А что ожидало нас впереди, никто не знал. Никто не знал, а думали о том все.

18

Может быть, нам следовало бы укрыться в каком-нибудь овражке, заросшем кустарником, дождаться ночи и потом уж, под ее покровом, продолжать движение: днем немецкие самолеты, будучи полными хозяевами в небе, бомбили и расстреливали не только скопления наших войск, но гонялись и за малыми группами и даже за одиночками, вырвавшимися из балки, где продолжалась мясорубка, и рассыпавшимися по степи. «Где же наши-то истребители, знаменитые „ишачки“, где они? – спрашивали мы сами себя и не находили ответа. – Неужели ни одного не осталось?» Но вот видим – один, во всяком случае, остался.
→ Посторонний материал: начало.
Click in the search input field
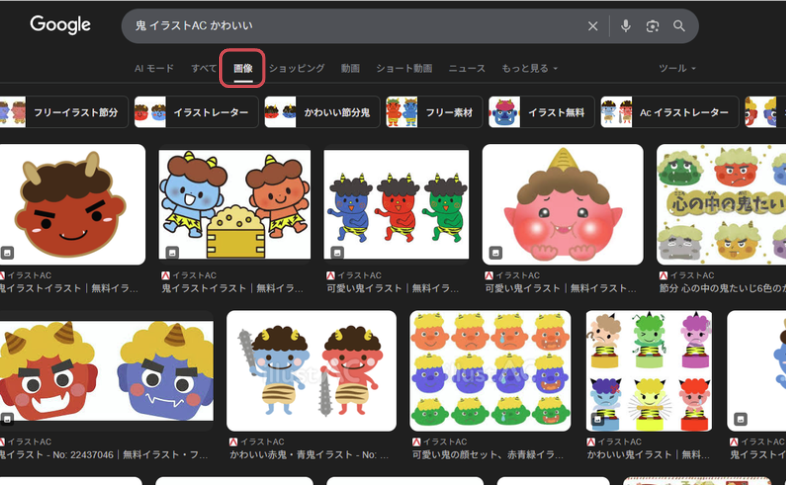Viewport: 786px width, 485px height. pyautogui.click(x=350, y=26)
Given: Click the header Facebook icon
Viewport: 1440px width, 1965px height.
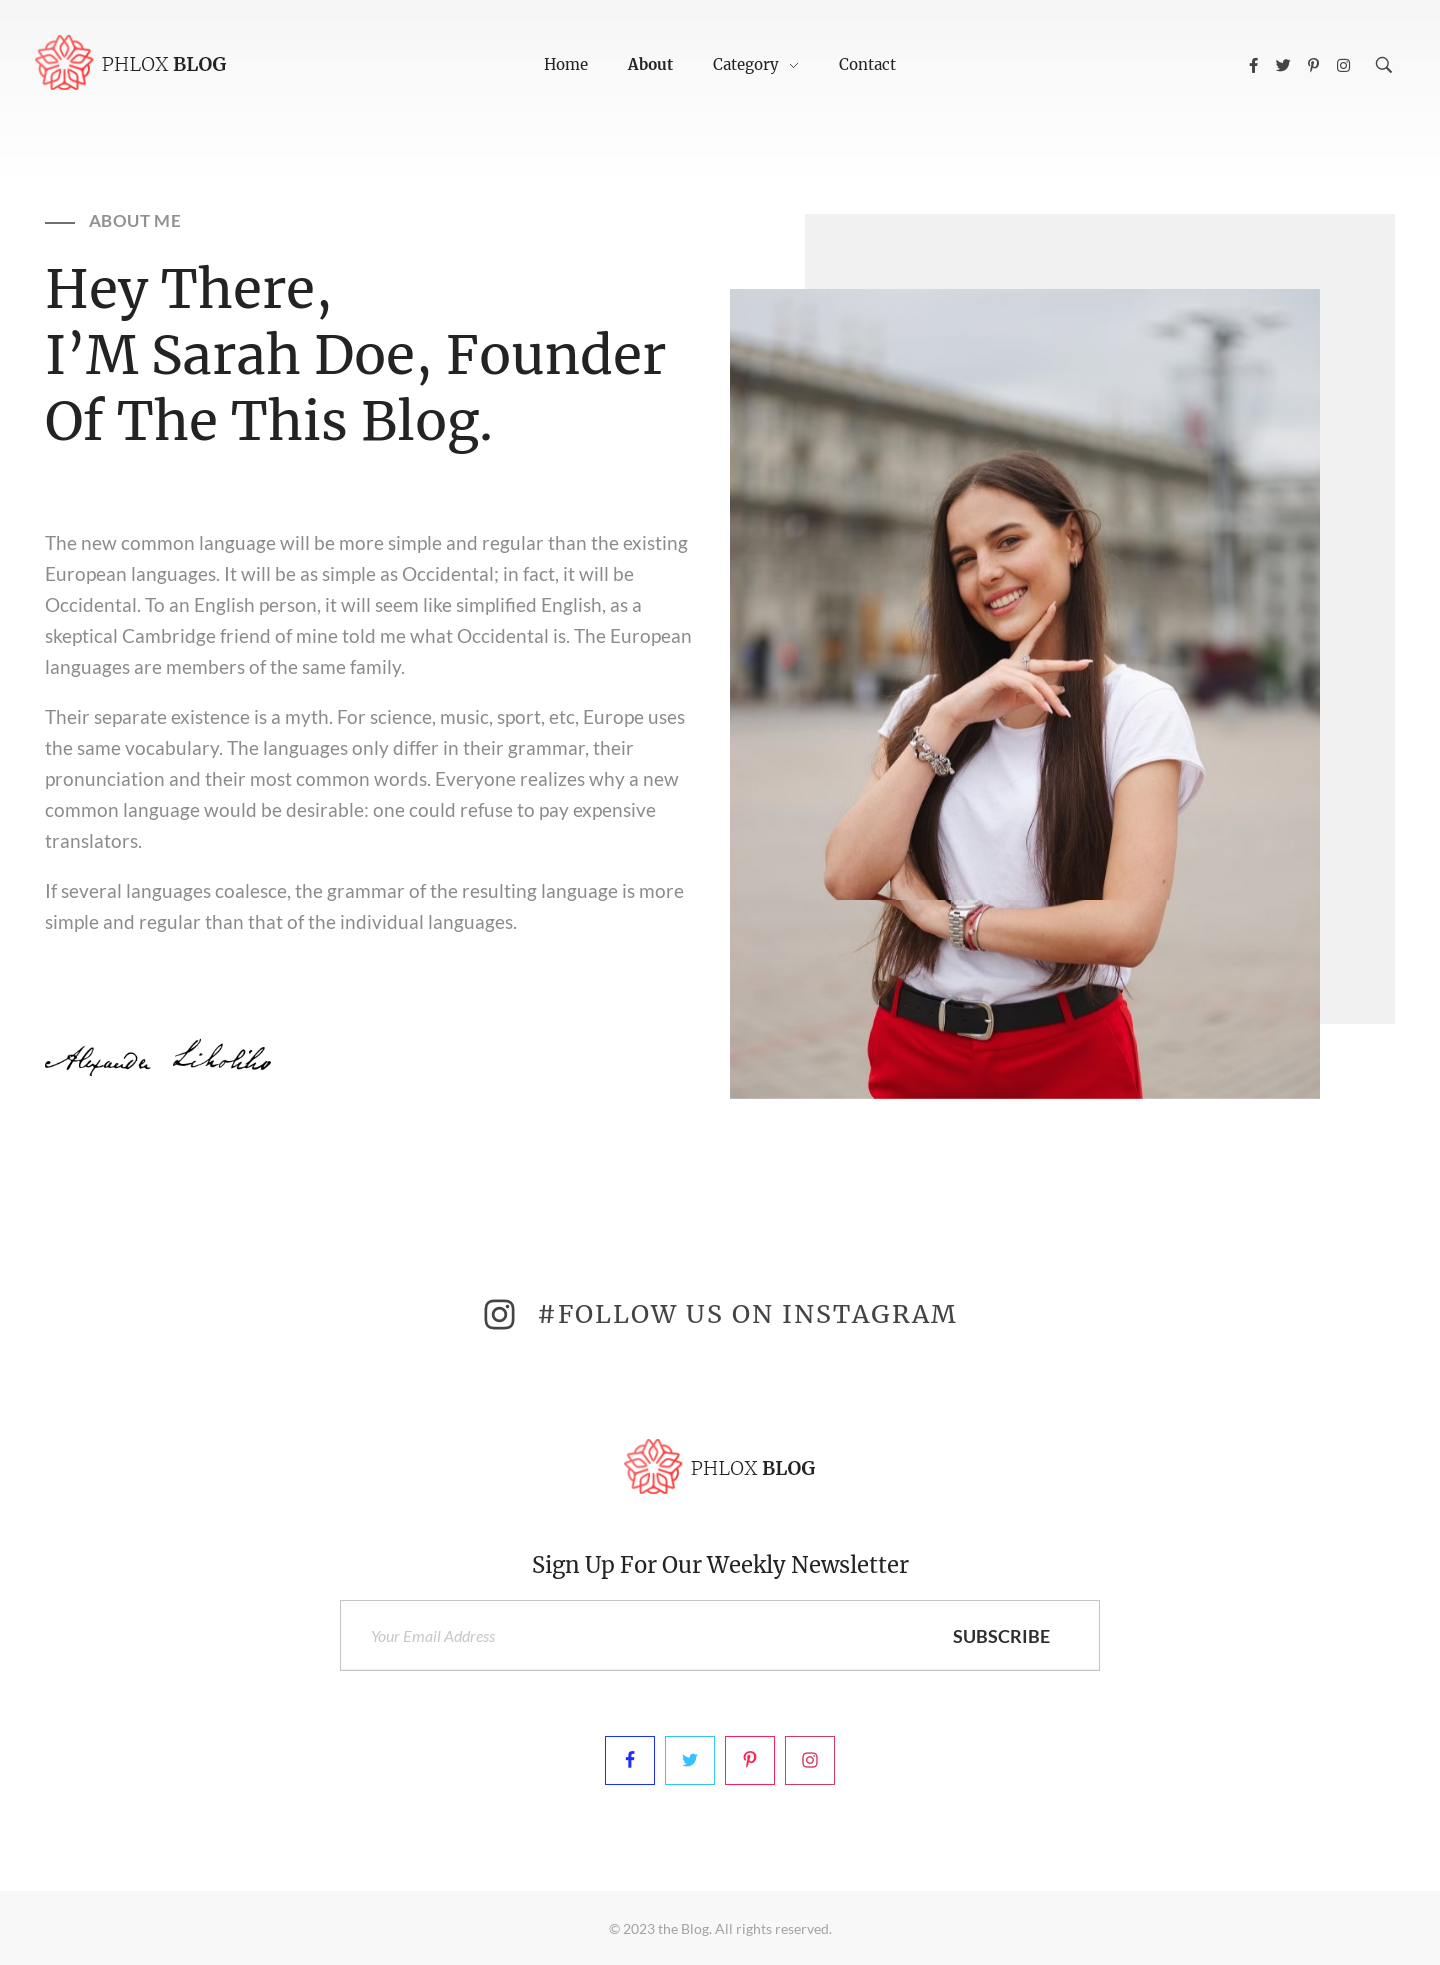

Прижимаясь чуть ли не к самой земле, краснозвездный куцеватый истребитель уходил не уходил, а улепетывал что было духу от другого самолета, напоминающего злую осу с ярко-желтым ободком на его фюзеляже. Расстояние между ними быстро сокращалось, «мессер» уже выпускал очередь за очередью из своих не то пушек, не то крупнокалиберных спаренных пулеметов, но очереди эти пролетали выше цели, потому, видно, что немец боялся пикировать под острым углом (с такой высоты он легко мог врезаться в землю), но продолжал преследовать.